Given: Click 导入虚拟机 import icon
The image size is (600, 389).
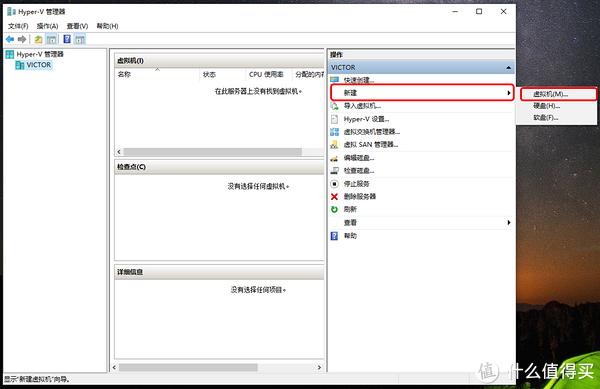Looking at the screenshot, I should pos(334,106).
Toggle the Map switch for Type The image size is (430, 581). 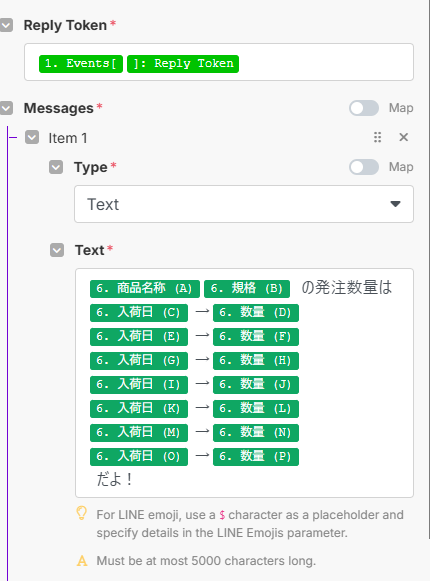click(x=364, y=167)
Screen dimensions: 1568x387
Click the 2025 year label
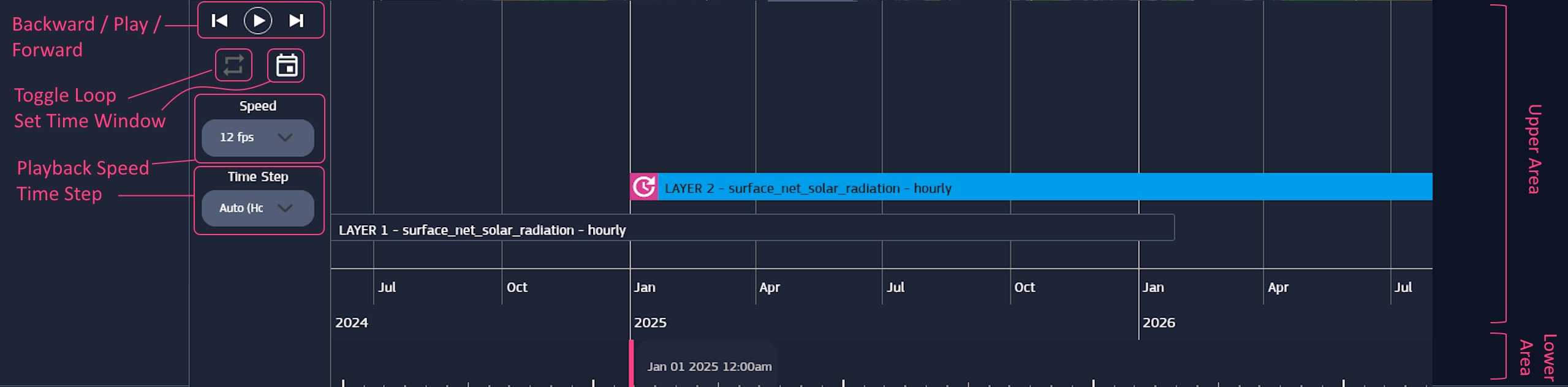(650, 323)
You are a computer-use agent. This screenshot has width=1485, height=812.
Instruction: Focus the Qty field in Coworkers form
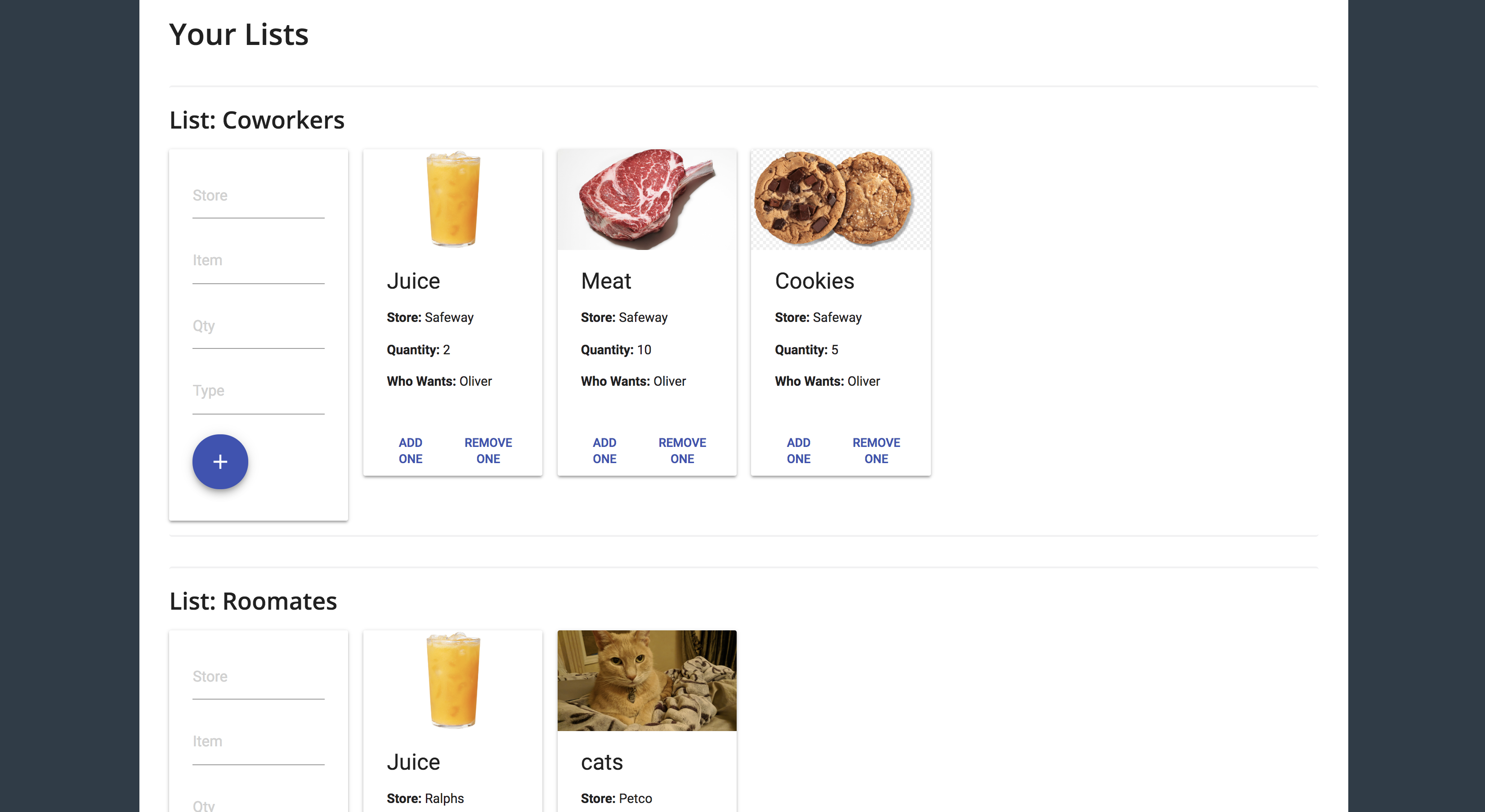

#### Aim of the task:
Give everything in the rows above, from the line containing "Screen dimensions: 1568x387" down through the end of the rows, as a numbered list with blank lines left out. Leave out the pictures.

#### Full answer:
1. Screen dimensions: 1568x387
2. Click the 2025 year label
3. (650, 323)
4. You are a computer-use agent. This screenshot has width=1485, height=812.
5. Instruction: Focus the Qty field in Coworkers form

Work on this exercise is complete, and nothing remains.